I. THE ADVERSARY. Who was the great opponent of those afflicted Hebrews? Was it the nations around? Or was God Himself against them? The vision reveals their true enemy. It was neither of these, but the great adversary of souls; he who tempted Christ, the prince of darkness. The foe of man is Satan, not man; much less God, who so loved the world that He gave His only begotten Son to save it. The very names of this enemy betray his character. The Hebrew word Satan means "adversary." And here, exemplifying his name, he is standing at Joshua's right hand "to be his adversary." When did he ever do a deed or suggest a thought really to help or bless a man! The assaults of Satan are well timed. It was when Joshua stood in foul raiment, symbol of the moral uncleanness of the people, and when the bright hopes of the returning exiles were fading away, that Satan seized the opportunity to accomplish their ruin. The days of sin, failure, despair find him at hand to do his fatal work. God's past dealings with us are a pledge of the future, an assurance of final victory.
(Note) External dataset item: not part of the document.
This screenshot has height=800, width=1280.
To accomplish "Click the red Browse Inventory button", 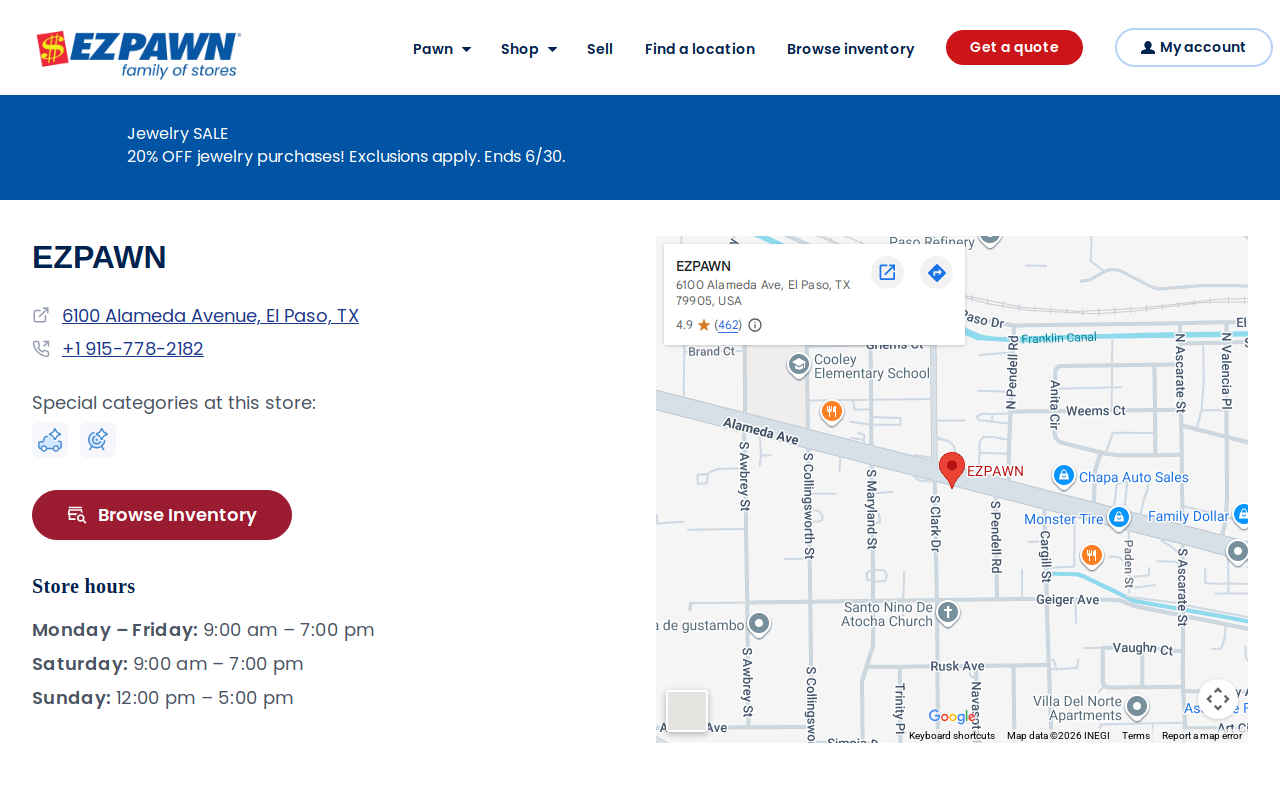I will click(x=162, y=515).
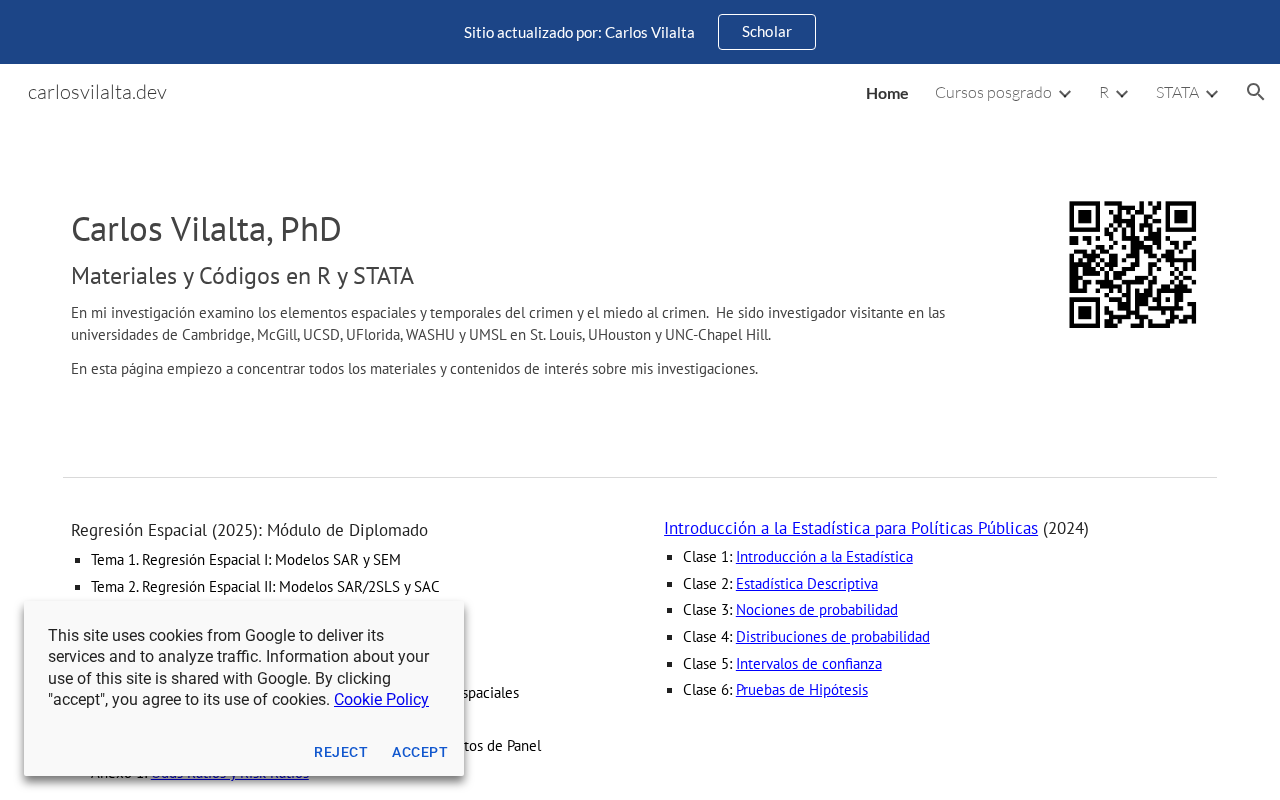Screen dimensions: 1280x800
Task: Click the carlosvilalta.dev site title
Action: coord(97,92)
II. PARDON. How vivid and repugnant sin must have become under such a symbol. The garments were not coarse, or old, or worn and soiled with use, but filthy. By such striking symbolism God taught His chosen people to hate sin. This was no euphemistic language softening and covering the wrong-doing, but rather a proclamation of it. Sin masked under the forms of fashion or elegance is doubly dangerous. With garments so filthy, but one thing can be done. They cannot be covered up. The blackest spots cannot be sponged off — as men try to do with their guilt; for every thread of the clothing is defiled. Moreover, the wretched man seems powerless to remove the unclean garments. In fact, they are part of him, they are his life, his character, himself. God must work the deed which shall free him from the burden of his sins. "Take away the filthy garments and clothe him in fair raiment," "I have caused thine iniquity to pass from thee."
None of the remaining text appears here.